Feature Engineering
Transform raw columns into powerful model inputs. Log transforms, interaction features, target encoding, cyclical encodings, embeddings, and the techniques that consistently beat model tuning.
The model doesn't see your data. It sees the numbers you give it. Make those numbers count.
A linear regression predicting delivery time from distance_km will give you one set of numbers. The same linear regression predicting from log(distance_km) will give you significantly better numbers — because delivery time grows sub-linearly with distance (the first kilometre adds more time per km than the fifth kilometre). Same model. Different representation. Better result.
This is the core idea of feature engineering: transforming raw columns into representations that better match the mathematical assumptions of the model. Tree-based models (Random Forest, XGBoost) are robust to raw features but still benefit from interaction features and target encoding. Linear models need transformations to handle skew and non-linearity. Neural networks benefit from normalisation and embedding representations for categoricals.
In competitive ML (Kaggle, production systems), feature engineering is consistently the highest-leverage activity. The top solution in most Kaggle competitions uses a standard model on engineered features — not a novel architecture on raw data.
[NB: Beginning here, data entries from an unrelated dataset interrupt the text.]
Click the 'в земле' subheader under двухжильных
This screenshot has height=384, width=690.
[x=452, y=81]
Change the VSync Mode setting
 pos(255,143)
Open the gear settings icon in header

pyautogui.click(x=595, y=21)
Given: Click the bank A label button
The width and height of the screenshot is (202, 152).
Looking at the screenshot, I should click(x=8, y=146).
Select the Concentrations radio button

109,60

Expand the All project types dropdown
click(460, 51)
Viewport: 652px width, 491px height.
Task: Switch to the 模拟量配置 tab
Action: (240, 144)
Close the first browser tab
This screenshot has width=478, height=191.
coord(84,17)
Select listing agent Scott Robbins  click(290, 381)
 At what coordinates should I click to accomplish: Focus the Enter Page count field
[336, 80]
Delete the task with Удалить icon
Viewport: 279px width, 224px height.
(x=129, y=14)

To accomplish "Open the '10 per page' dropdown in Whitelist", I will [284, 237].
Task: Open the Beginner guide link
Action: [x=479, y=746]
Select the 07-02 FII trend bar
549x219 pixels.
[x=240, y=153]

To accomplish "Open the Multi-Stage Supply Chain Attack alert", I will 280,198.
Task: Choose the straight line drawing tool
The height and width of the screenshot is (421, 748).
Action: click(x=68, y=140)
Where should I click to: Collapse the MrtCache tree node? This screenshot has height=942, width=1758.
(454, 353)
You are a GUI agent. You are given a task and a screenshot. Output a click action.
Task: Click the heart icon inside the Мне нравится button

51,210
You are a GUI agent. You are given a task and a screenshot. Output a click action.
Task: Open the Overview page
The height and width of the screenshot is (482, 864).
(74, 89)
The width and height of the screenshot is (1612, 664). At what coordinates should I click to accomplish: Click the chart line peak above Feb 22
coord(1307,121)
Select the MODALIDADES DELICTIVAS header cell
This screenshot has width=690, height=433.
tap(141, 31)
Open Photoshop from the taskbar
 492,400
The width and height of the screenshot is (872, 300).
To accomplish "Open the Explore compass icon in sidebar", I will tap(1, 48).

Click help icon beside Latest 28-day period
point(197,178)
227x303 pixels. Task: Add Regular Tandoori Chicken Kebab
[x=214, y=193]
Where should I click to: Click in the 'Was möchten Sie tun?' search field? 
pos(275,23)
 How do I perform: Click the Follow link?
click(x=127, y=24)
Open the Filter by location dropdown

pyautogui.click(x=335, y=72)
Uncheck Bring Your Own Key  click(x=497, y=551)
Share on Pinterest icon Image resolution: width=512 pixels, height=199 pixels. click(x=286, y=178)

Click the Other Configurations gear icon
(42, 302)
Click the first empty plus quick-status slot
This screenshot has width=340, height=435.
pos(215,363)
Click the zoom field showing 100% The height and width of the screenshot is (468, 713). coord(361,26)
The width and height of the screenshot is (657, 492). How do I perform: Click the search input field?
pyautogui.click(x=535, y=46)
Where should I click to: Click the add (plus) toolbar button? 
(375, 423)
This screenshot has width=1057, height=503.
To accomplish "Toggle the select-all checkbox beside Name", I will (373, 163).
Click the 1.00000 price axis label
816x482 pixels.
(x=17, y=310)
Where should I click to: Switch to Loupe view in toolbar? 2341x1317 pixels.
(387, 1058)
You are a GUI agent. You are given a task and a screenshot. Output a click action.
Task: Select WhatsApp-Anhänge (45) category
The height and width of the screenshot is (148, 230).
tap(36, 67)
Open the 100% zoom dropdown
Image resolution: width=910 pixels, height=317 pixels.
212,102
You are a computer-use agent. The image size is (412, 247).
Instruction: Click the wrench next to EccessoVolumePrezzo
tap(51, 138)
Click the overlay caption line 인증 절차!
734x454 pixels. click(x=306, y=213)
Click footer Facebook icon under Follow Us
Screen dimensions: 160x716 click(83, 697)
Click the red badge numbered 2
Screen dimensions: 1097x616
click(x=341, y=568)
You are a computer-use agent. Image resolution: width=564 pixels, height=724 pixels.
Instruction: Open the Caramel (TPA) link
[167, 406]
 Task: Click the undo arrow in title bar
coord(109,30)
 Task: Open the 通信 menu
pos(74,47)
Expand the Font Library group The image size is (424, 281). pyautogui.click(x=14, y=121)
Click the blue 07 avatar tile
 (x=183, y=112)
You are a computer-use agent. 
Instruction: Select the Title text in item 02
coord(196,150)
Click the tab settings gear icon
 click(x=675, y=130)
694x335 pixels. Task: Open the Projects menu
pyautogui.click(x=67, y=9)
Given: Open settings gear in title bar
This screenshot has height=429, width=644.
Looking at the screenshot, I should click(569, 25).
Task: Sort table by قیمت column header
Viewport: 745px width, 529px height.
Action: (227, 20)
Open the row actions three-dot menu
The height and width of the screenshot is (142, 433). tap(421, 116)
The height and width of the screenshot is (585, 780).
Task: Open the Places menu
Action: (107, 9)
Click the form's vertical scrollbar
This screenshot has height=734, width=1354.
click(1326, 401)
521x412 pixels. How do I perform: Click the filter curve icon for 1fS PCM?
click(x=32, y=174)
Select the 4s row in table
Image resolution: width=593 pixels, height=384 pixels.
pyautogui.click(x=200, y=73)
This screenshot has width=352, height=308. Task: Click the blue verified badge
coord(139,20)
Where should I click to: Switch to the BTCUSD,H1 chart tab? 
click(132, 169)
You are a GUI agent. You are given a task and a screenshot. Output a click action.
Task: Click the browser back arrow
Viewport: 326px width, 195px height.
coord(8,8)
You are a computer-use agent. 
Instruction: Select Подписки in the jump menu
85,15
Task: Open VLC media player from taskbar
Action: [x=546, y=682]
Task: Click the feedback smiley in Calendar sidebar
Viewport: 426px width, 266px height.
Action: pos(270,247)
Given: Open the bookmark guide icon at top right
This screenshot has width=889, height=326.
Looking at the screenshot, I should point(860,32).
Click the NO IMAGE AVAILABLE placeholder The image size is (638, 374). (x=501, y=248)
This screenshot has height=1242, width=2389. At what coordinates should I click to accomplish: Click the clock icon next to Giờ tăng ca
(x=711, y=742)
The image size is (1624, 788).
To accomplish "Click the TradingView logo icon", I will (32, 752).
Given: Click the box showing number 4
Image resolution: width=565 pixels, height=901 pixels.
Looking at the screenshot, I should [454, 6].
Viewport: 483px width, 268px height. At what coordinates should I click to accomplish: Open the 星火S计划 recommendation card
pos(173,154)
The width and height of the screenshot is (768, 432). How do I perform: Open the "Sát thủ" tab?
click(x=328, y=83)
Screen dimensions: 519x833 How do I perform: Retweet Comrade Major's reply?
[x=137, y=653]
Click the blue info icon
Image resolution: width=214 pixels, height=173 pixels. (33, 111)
This module teaches every major technique with working code on the Swiggy dataset.
What this module covers:
Load the clean Swiggy dataset
Log, sqrt, Box-Cox and scaling — fix skewed distributions
Most real-world numeric features are right-skewed — a few very large values drag the mean far above the median. Linear models assume features are roughly normally distributed. When a feature is heavily skewed, a log transform makes the distribution more symmetric and often produces a dramatically better linear model.
The intuition: delivery time does not increase linearly with distance. Going from 1km to 2km adds more time than going from 9km to 10km (because acceleration, traffic signals, and restaurant location all make short distances disproportionately slow). log(distance) captures this diminishing relationship much better than raw distance.
Products, ratios and differences — capture combined effects
An interaction feature combines two existing features into one that captures their joint effect. Distance and traffic separately each explain some variance in delivery time. But distance × traffic captures the combined effect — a long distance in high traffic is much worse than either alone. Linear models cannot discover this relationship without an explicit interaction term. Tree models can, but having it explicit speeds up and improves learning.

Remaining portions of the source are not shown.